Work to be completed: When you reach the line containing "Task: Enable the Free training checkbox", begin reproducing the material exactly, stop after the line containing "Image resolution: width=840", and leave out any pictures along the way.

───── Dataset entries

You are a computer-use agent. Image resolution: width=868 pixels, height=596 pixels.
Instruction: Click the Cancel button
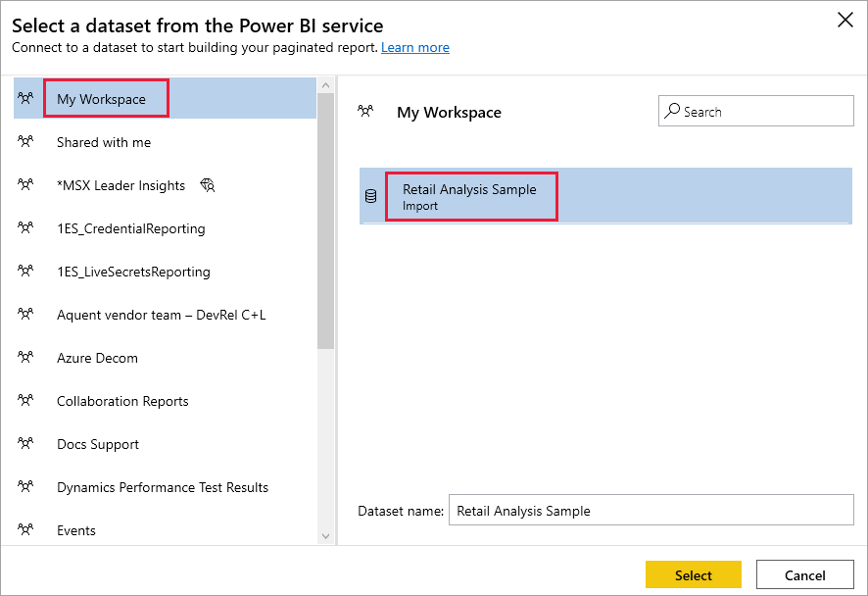[x=805, y=575]
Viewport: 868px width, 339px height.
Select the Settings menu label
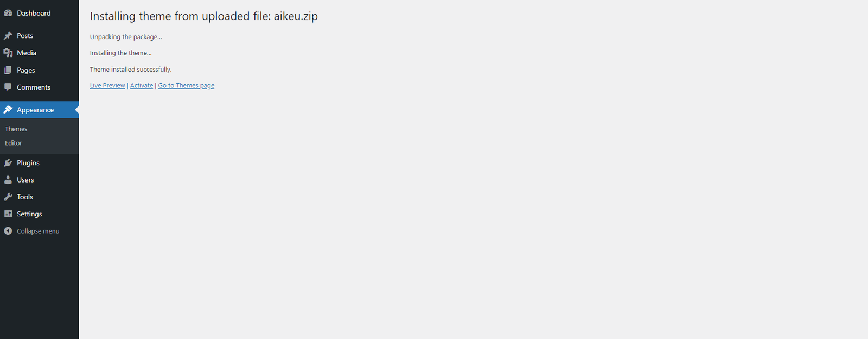click(x=29, y=214)
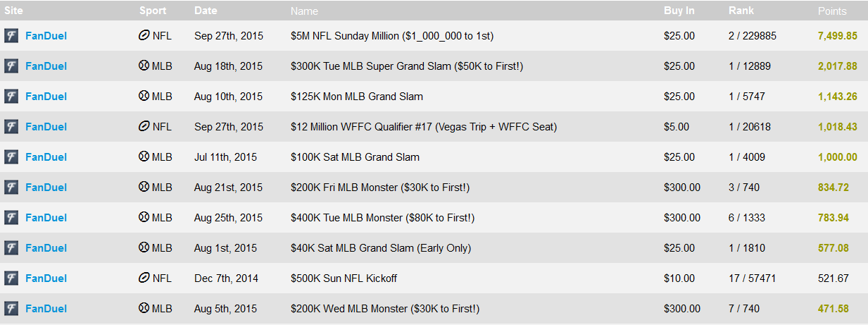Open FanDuel link in Sat MLB Early Only row
Viewport: 868px width, 325px height.
pyautogui.click(x=46, y=248)
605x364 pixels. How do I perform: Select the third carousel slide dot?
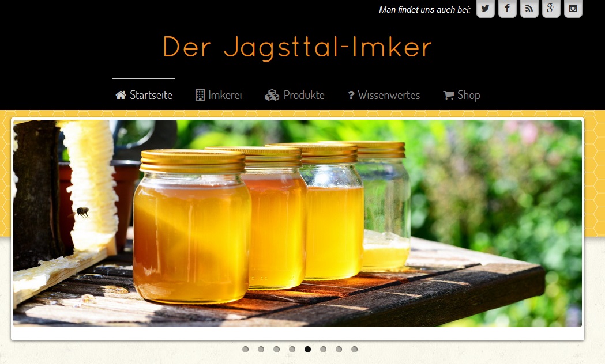click(277, 349)
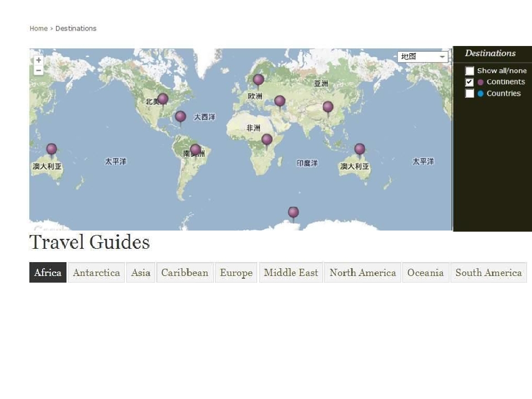The image size is (532, 399).
Task: Click the Antarctica pin at map bottom
Action: (293, 212)
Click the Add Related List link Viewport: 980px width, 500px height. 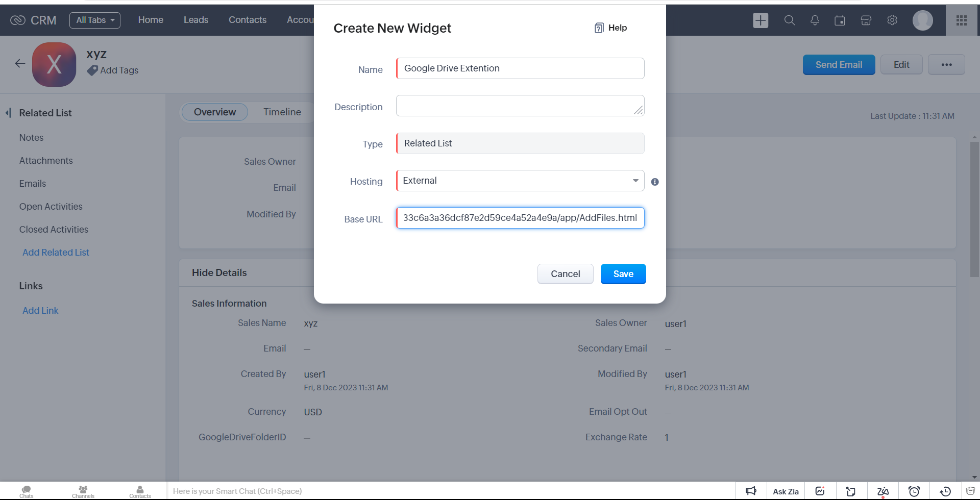click(56, 253)
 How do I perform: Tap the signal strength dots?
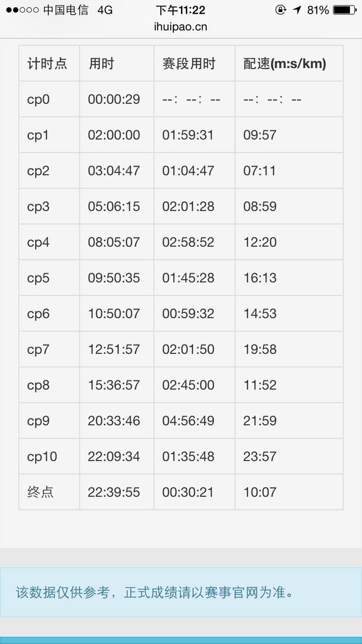click(x=21, y=10)
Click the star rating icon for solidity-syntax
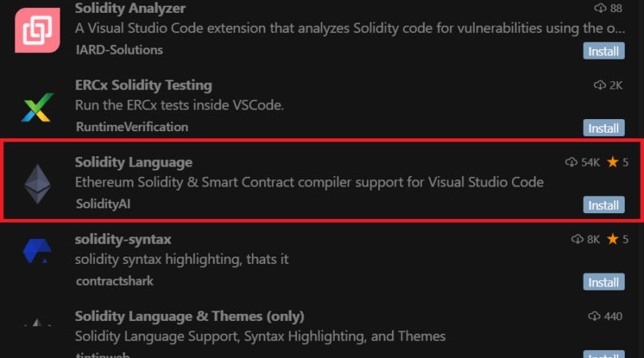The height and width of the screenshot is (358, 644). 613,239
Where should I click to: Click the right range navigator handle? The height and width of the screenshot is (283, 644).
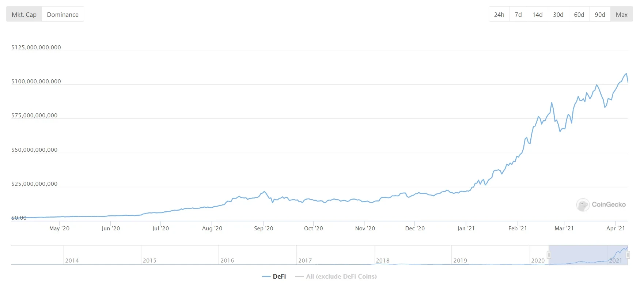point(628,255)
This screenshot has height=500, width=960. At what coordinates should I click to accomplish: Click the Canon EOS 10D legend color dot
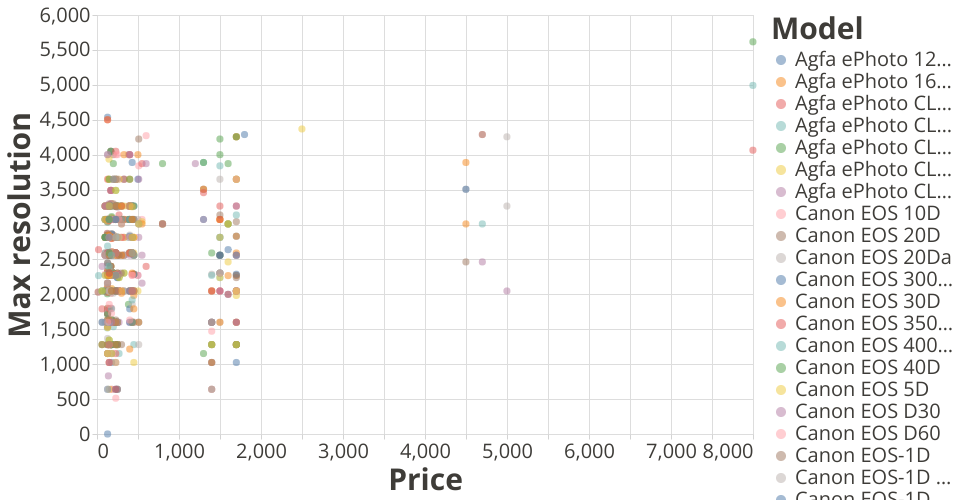(x=781, y=214)
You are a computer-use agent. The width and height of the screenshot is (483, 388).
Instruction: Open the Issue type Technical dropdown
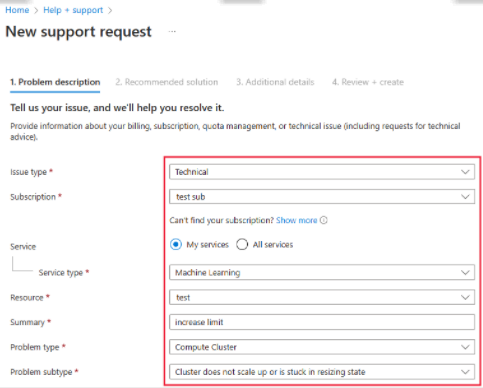pyautogui.click(x=322, y=172)
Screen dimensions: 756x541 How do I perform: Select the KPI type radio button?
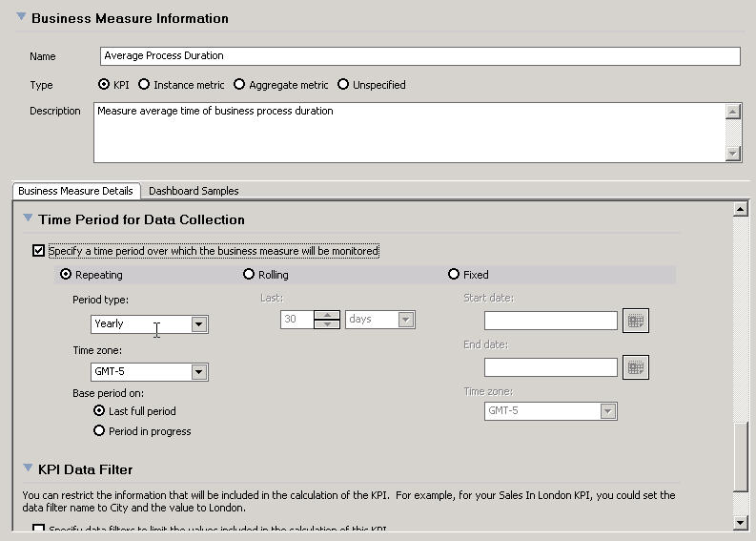click(x=104, y=85)
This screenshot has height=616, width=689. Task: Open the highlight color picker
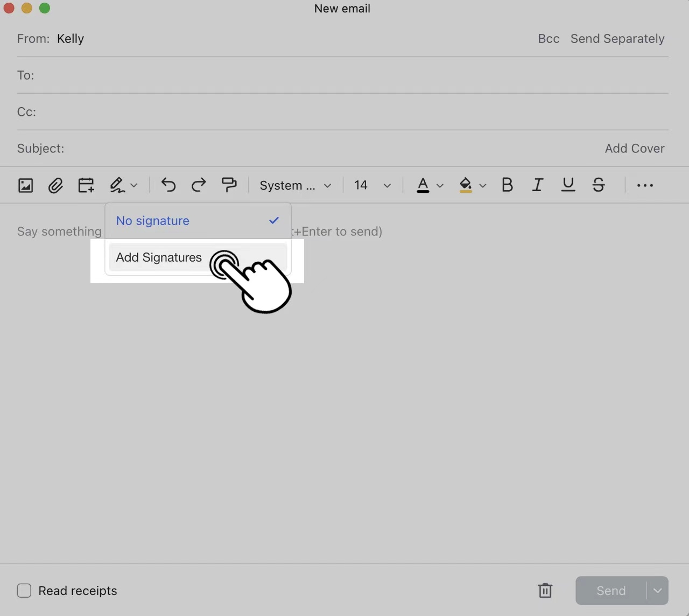point(471,185)
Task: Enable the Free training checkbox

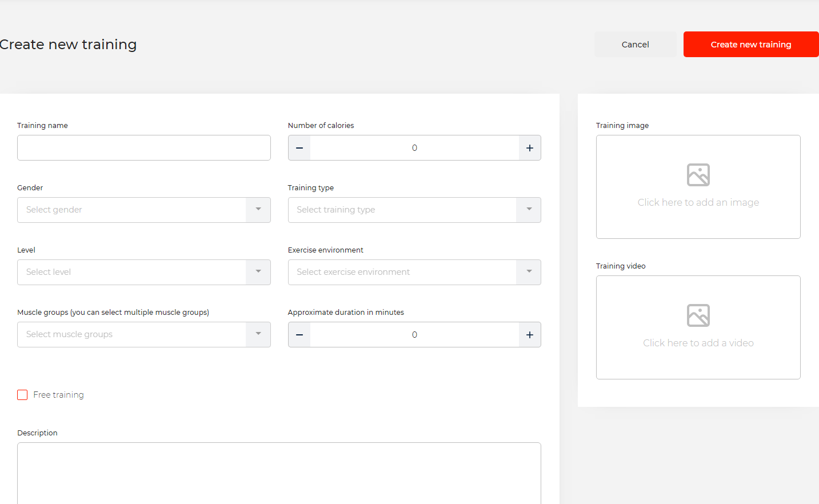Action: [23, 395]
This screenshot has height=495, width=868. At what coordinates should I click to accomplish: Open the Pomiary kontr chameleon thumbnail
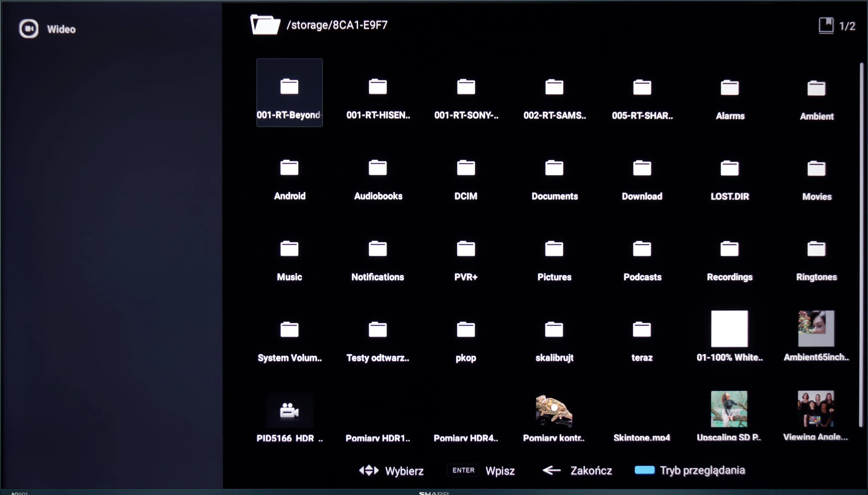(554, 410)
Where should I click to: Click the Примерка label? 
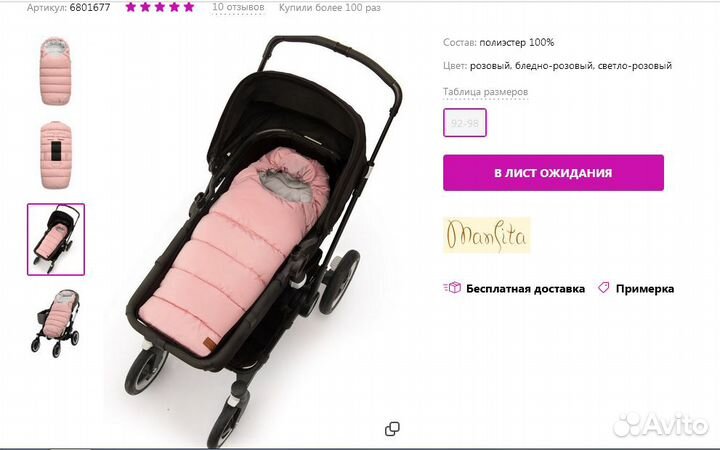pyautogui.click(x=645, y=289)
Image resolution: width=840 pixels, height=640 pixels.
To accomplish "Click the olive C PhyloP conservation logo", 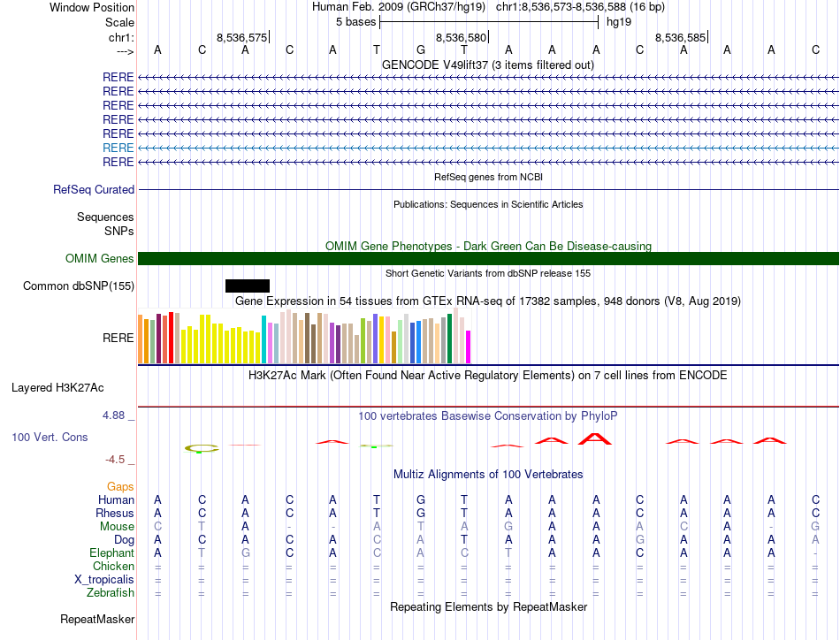I will (202, 449).
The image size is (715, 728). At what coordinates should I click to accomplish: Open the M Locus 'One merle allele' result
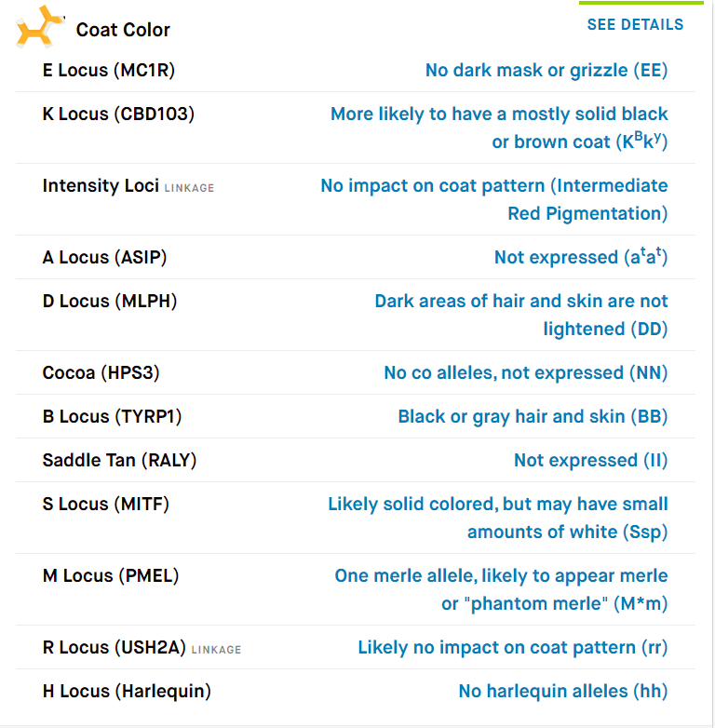[501, 589]
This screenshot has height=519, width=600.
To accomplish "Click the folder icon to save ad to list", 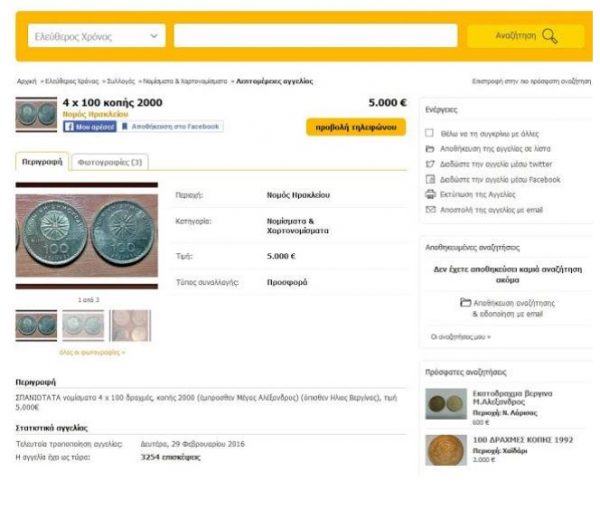I will pos(430,149).
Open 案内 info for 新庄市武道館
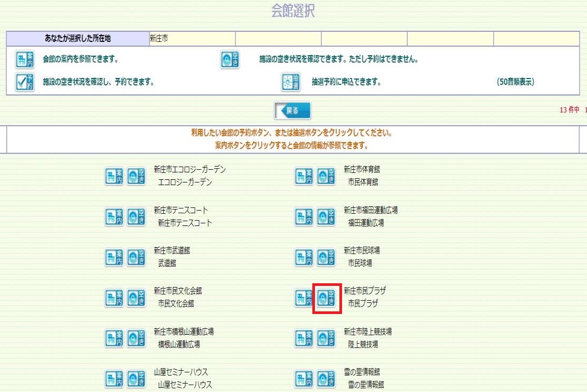587x392 pixels. click(114, 257)
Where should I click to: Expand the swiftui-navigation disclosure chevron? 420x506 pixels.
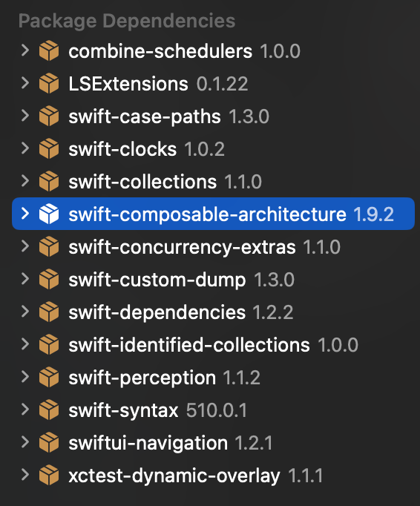point(24,442)
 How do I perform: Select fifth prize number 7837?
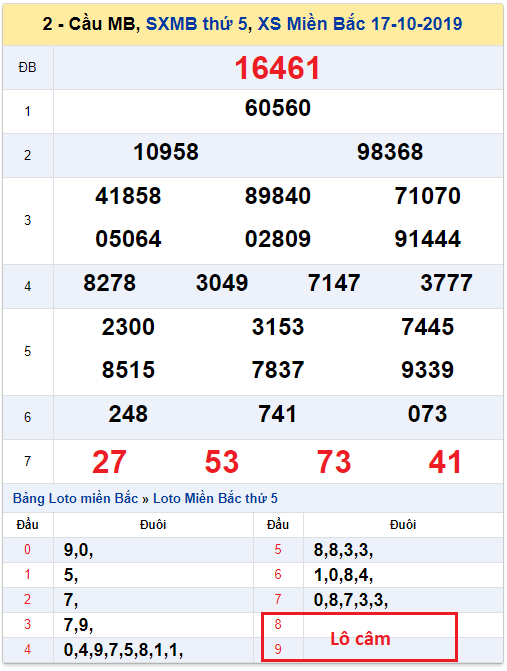click(x=278, y=370)
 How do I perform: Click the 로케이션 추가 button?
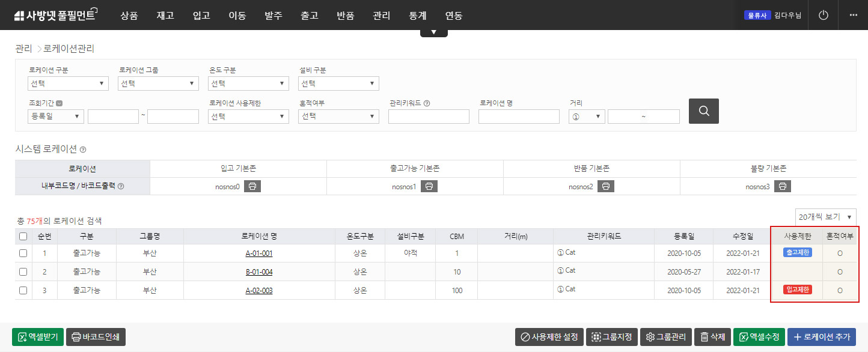821,337
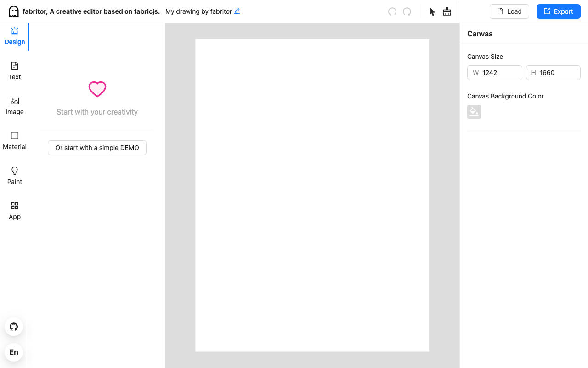Edit the drawing name with pencil icon
The height and width of the screenshot is (368, 588).
coord(237,11)
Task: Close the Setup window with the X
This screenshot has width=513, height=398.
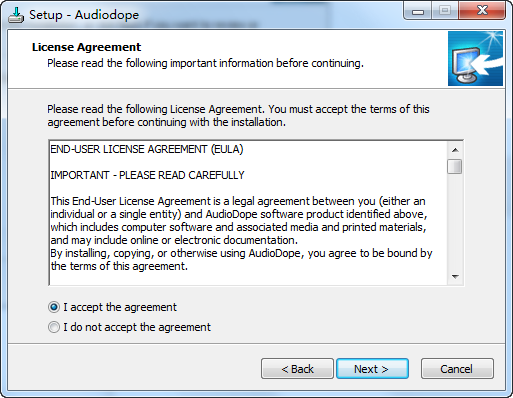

──────────

Exercise response:
Task: Enable the Free training checkbox

Action: [23, 395]
This screenshot has height=495, width=868. At what coordinates should I click to accomplish: Open the Pomiary kontr chameleon thumbnail
(554, 410)
Where should I click to: Click the Примерка label? 
pyautogui.click(x=645, y=289)
Image resolution: width=840 pixels, height=640 pixels.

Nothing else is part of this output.